PID制御 (ピーアイディーセイギョ)

PID制御とは、フィードバック制御の一種で、目標値と現在値の差をもとに制御量を調整する方法です。工場設備、温度制御、流量制御、圧力制御、モータ制御など、さまざまな分野で使われている一般的な制御方法です。

PIDは、P・I・Dの3つの制御動作の頭文字を組み合わせた言葉です。Pは Proportional(比例)、Iは Integral(積分)、Dは Derivative(微分)を表します。PID制御は、比例制御に積分制御と微分制御を加えた制御方法です。

P動作は、目標値と現在値の差に比例して制御量を変える動作です。差が大きいほど大きく制御し、差が小さくなるほど制御量も小さくなります。制御の基本となる動作ですが、P動作だけでは目標値と現在値の間に一定のずれが残ることがあります。このずれをオフセットと呼びます。
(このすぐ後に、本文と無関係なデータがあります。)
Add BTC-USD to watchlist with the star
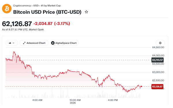 tap(87, 12)
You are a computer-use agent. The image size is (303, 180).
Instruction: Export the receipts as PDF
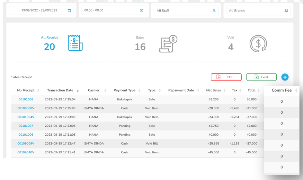pos(226,77)
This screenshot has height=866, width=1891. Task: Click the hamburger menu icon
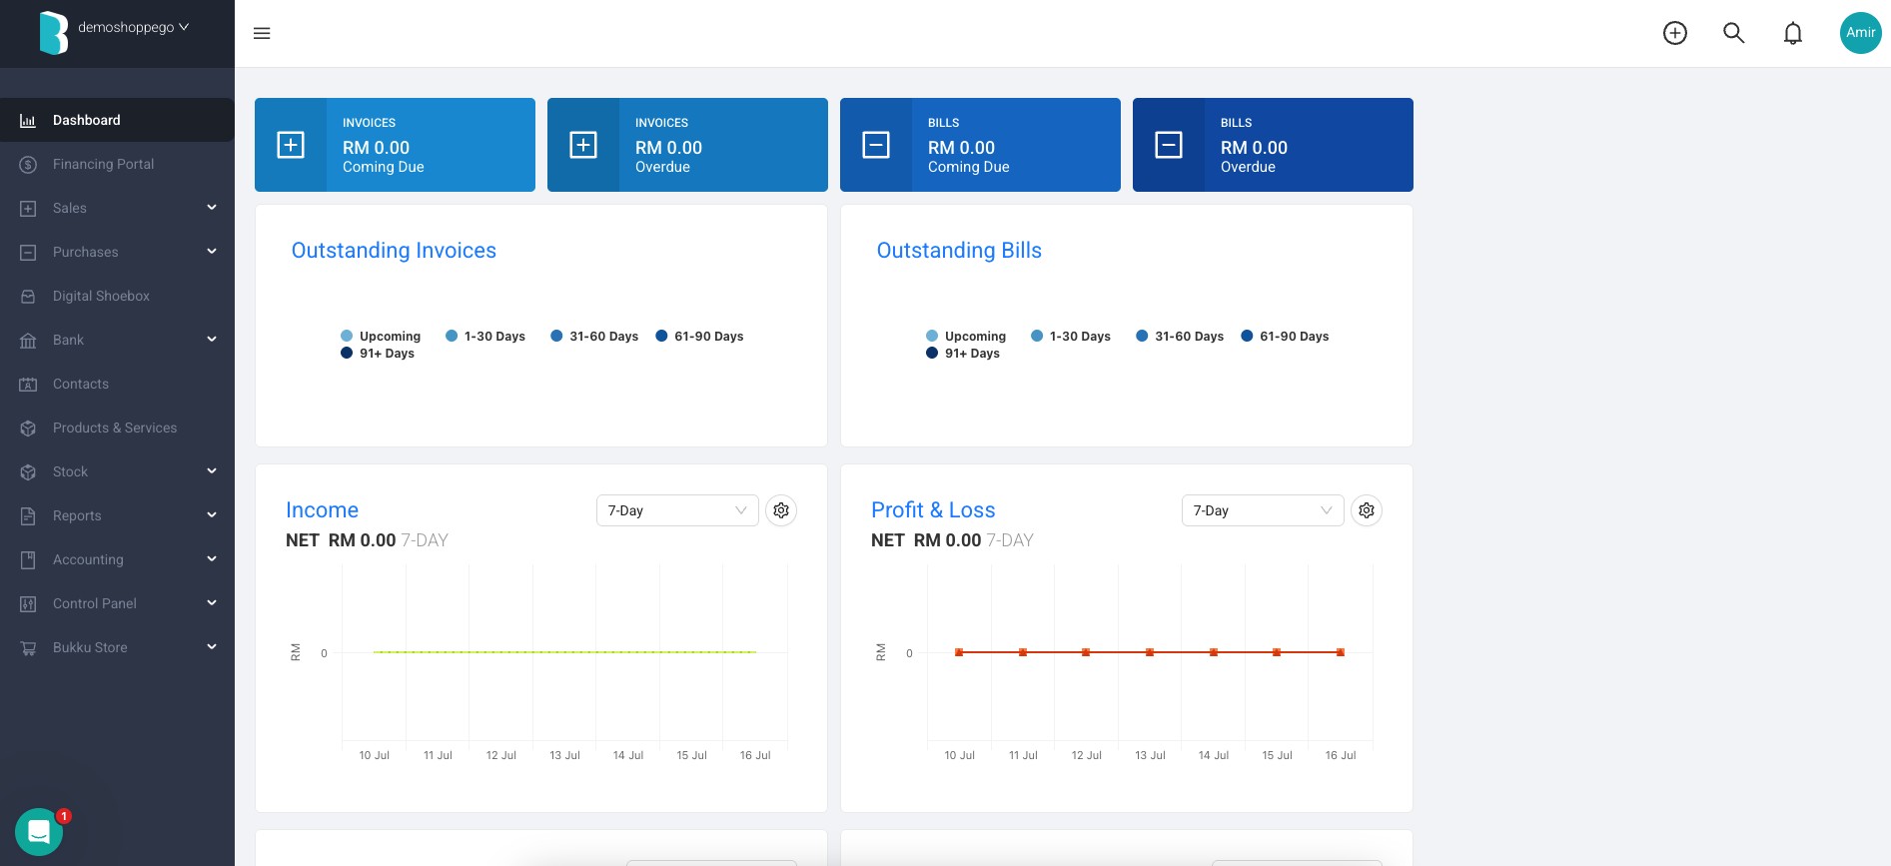click(262, 33)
I動作は、過去から現在までの偏差を積み重ねて制御量に反映する動作です。P動作だけで残るオフセットを小さくし、現在値を目標値に近づける役割があります。ただし、I動作を強くしすぎると、制御の反応が遅れたり、目標値を行き過ぎたりする場合があります。
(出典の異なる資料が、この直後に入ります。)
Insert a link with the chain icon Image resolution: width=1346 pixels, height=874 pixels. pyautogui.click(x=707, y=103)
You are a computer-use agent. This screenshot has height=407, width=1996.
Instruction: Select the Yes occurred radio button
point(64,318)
D動作は、偏差の変化の速さを見て制御量に反映する動作です。急な変化や外乱に対して、変化を抑えるように働きます。たとえば、現在値が急に変化した場合に、その変化を見越して制御することで、行き過ぎや振動を抑える役割があります。

PID制御では、P動作、I動作、D動作を組み合わせて制御を行います。現行ページでも説明されているように、P動作にI動作とD動作を組み合わせて動作させる考え方であり、I動作は比例制御時に発生するオフセットを小さくする役割を、D動作は外乱に対応する役割を持ちます。

生コン工場では、計量操作盤、PLC、モータ、バルブ、ポンプ、温度管理、流量管理など、さまざまな制御機器が使われています。PID制御は、こうした設備のうち、目標値に対して現在値を安定して近づけたい制御で利用されることがあります。

たとえば、水や混和剤の流量、温度、圧力、モータの回転数などを一定に保ちたい場合、現在値をセンサーで測定し、目標値との差に応じてバルブ開度やモータ出力を調整します。このように、測定値を確認しながら制御量を調整する仕組みがフィードバック制御です。

PID制御で重要なのは、P・I・Dそれぞれの設定値を適切に調整することです。設定が適切でないと、目標値に到達するまでに時間がかかったり、値が大きく振れたり、制御が不安定になったりする場合があります。設備や制御対象に合わせて調整することで、安定した運転につながります。

PID制御は、工場設備を自動で安定して動かすための基本的な制御方法です。生コン工場でも、計量・搬送・供給・温度・流量などの制御を理解するうえで、PLCやフィードバック制御とあわせて知っておきたい用語です。